The scene is hard to forget: the long lines of sick people waiting to be treated at city-run Elmhurst Hospital during the peak of the coronavirus crisis.
“People spent days in the Elmhurst waiting room and they were terrified,” said Amanda Dunker, a senior policy associate with Community Service Society. “People shouldn’t have to go through that."
In a recent report, she points out that Elmhurst Hospital is the only medical safety net left in western Queens after four other hospitals shut down over the last 20 years.
St. Joseph’s Hospital closed in 2004 amid financial difficulties. Today, the building serves as a substance abuse recovery center. Parkway Hospital in Forest Hills shuttered in 2008. St. John’s Hospital in Elmhurst and Mary Immaculate in Jamaica closed the following year. St. John’s is now a mixed-use residential development and Mary Immaculate is being converted into apartments.
State Sen. Toby Stavisky says the hospitals suffered because they largely served economically struggling patients.
“The real problem is that they weren’t being reimbursed, they had a lot of Medicaid-eligible patients, and there was slow reimbursement, and some people had no insurance at all and they were treated,” said Stavisky.
The closures cost the borough more than 600 hospital beds, leaving it with 1.7 beds for every 1,000 residents, the worst ratio in the city. In Manhattan, there are 5.8 beds for every 1,000 residents, according to state data.
“The closure of the beds absolutely had an impact on what we saw at Elmhurst because there is no place to go, so where do you go? You have to go to Elmhurst hospital,” said Councilman Daniel Dromm.
Both Stavisky and Dromm’s districts include Elmhurst Hospital and the shuttered St.
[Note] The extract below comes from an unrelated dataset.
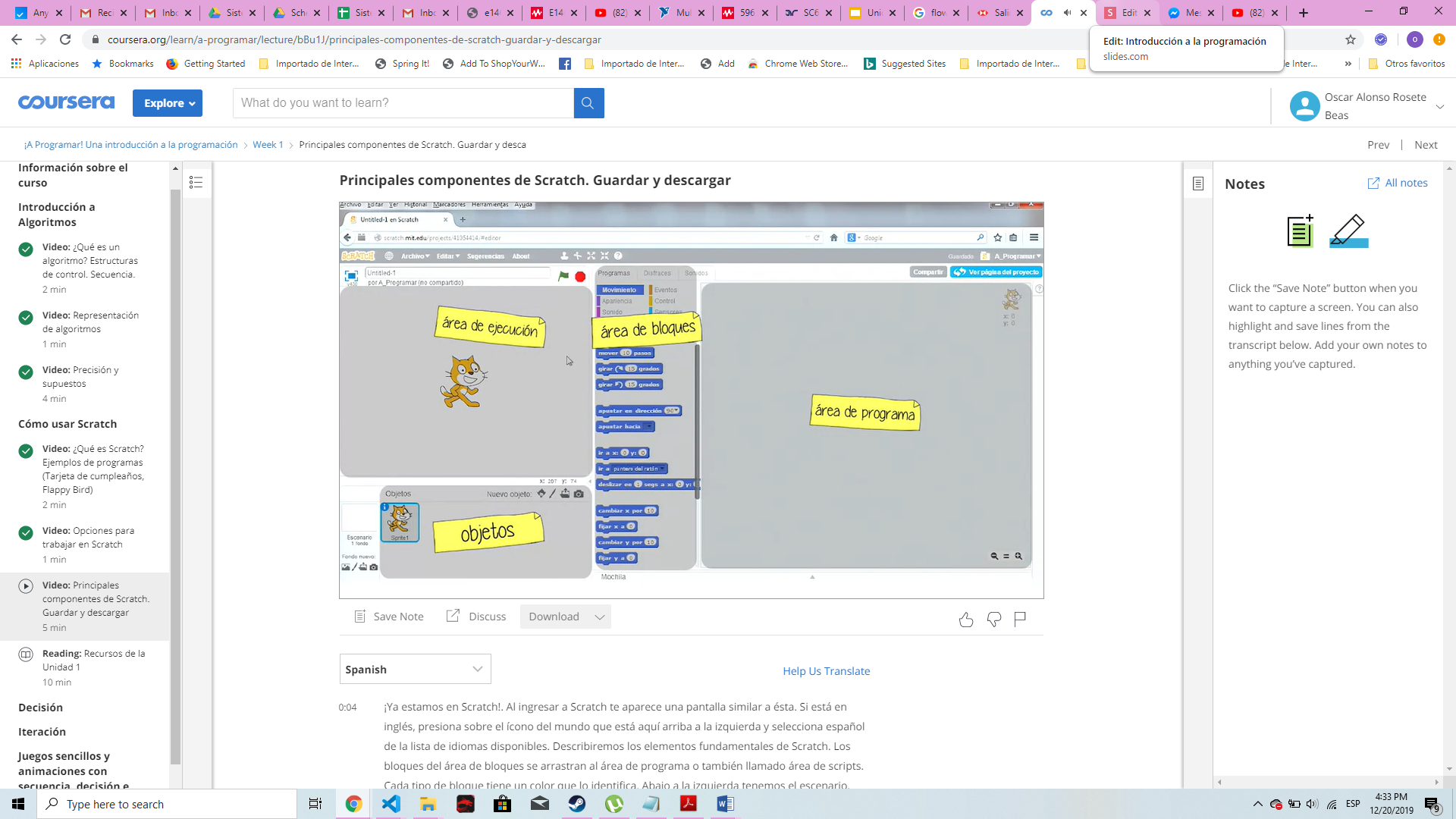Click the Help Us Translate link
The width and height of the screenshot is (1456, 819).
[x=826, y=671]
John’s. They say the solution will take money. Stavisky supports a millionaire’s tax to raise money for health care. Dromm wants more federal funding for primary care providers and federally qualified health centers.
And Dunker says more funding from state sources, like the Indigent Care Pool, could be redirected to safety-net hospitals.
“We couldn’t have been completely prepared for COVID, it’s just too big a problem,” Dunker explained. “But a lot of the suffering and trauma that a lot of the people just survived because of COVID could have been avoidable if we had had more rational planning for where those health care resources went.”